(Beginning of RECORDS SUPPLIED)

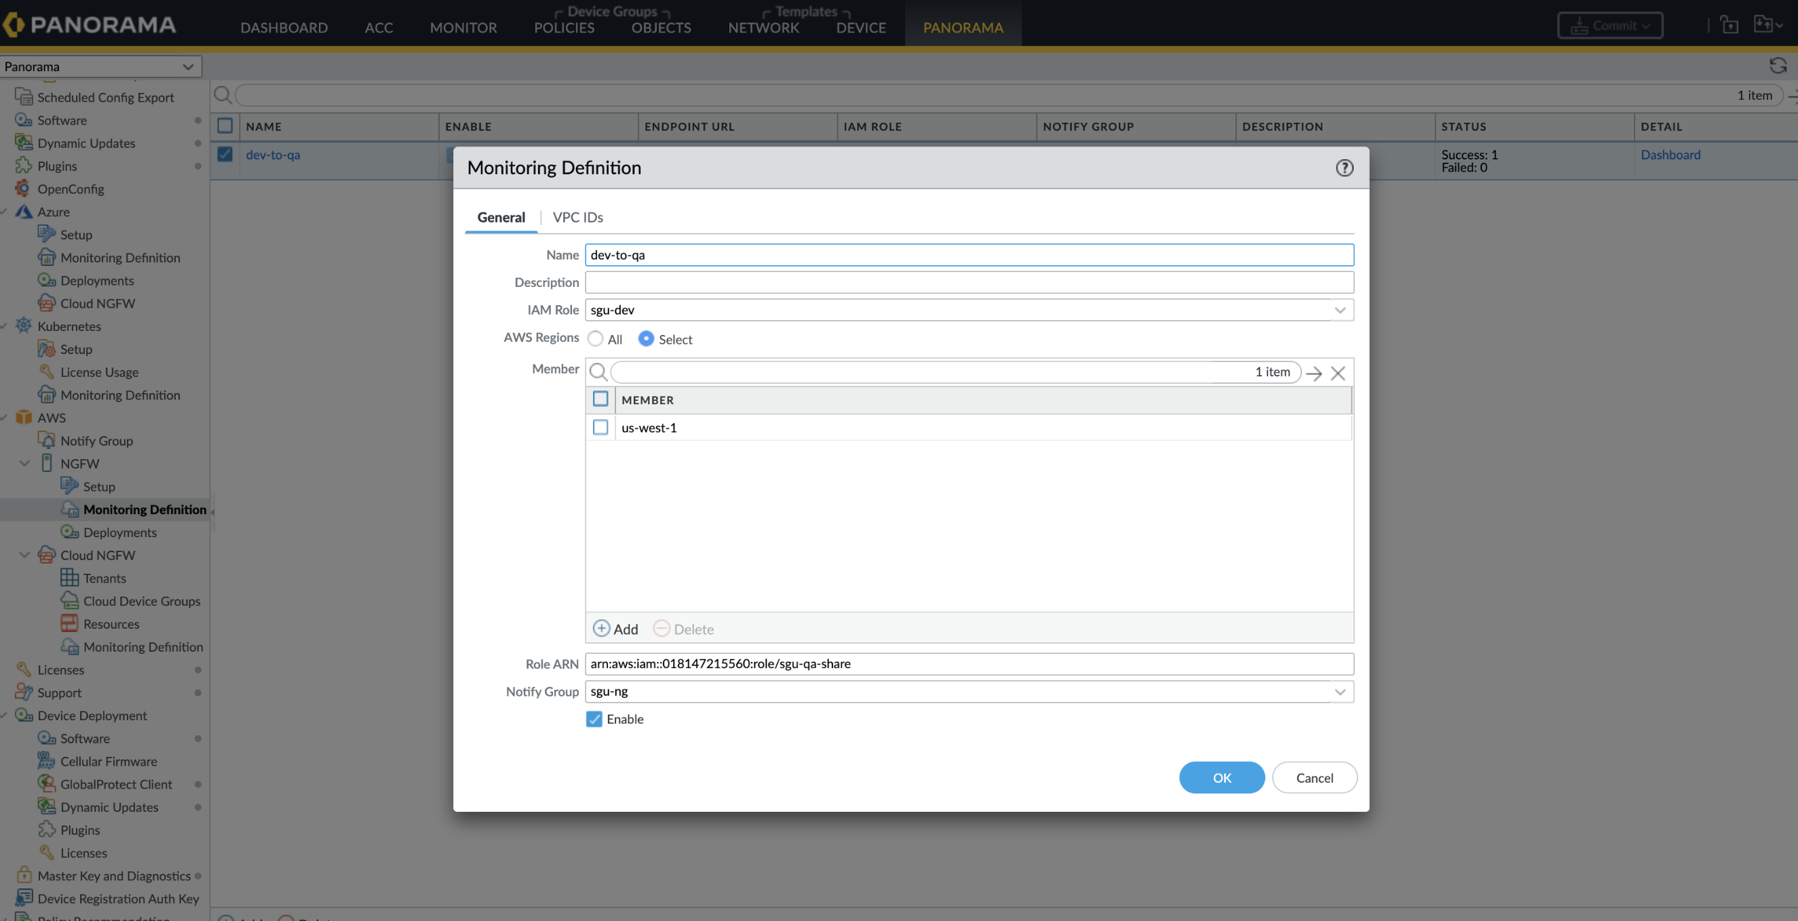Collapse the NGFW tree node
The width and height of the screenshot is (1798, 921).
pos(24,463)
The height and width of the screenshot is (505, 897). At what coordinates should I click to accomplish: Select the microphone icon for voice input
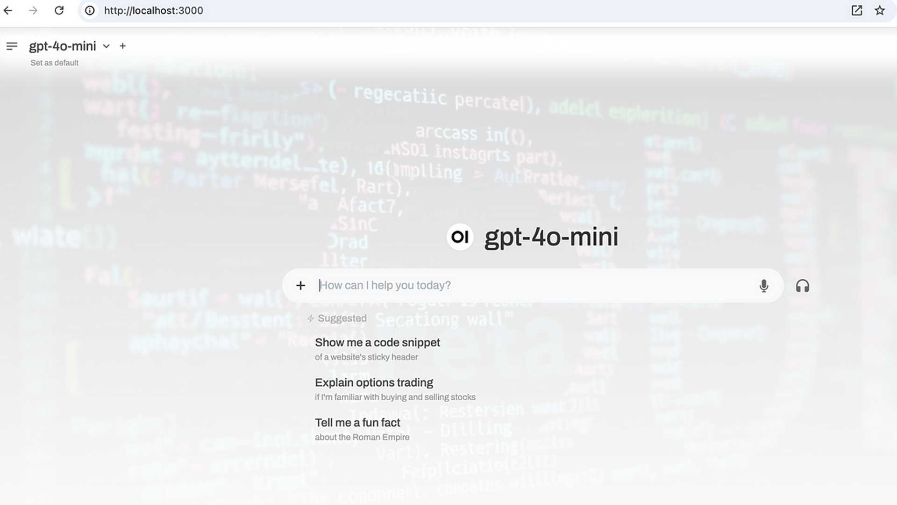(x=764, y=285)
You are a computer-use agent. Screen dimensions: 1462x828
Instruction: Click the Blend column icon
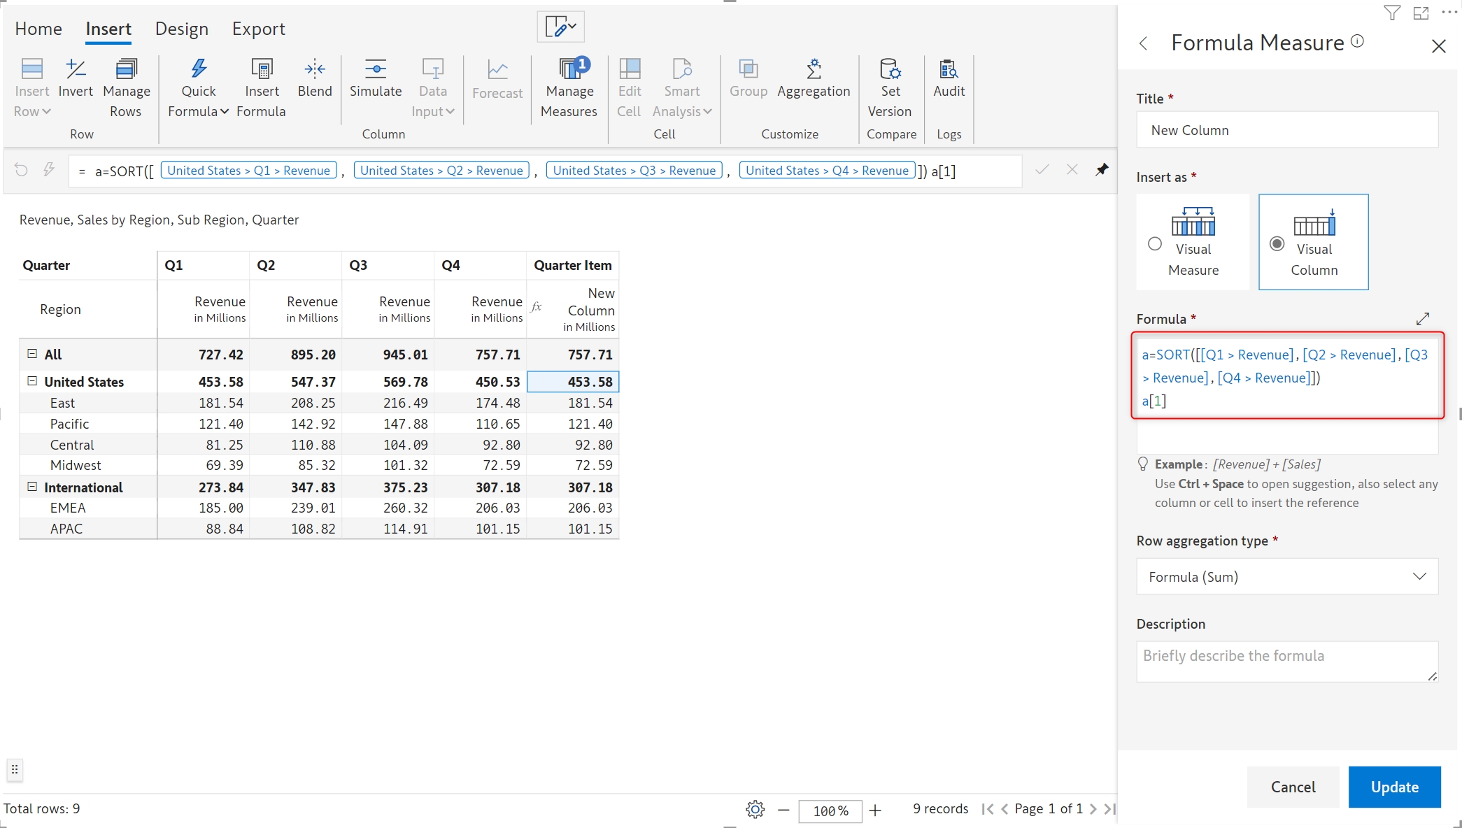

(End of RECORDS SUPPLIED)

Please print the span that begins at the line holding "You are a computer-use" and ends at the last line of the data, both ends included, with no pictures.

YOUR RESPONSE:
You are a computer-use agent. Screen dimensions: 1462x828
Instruction: Click the Blend column icon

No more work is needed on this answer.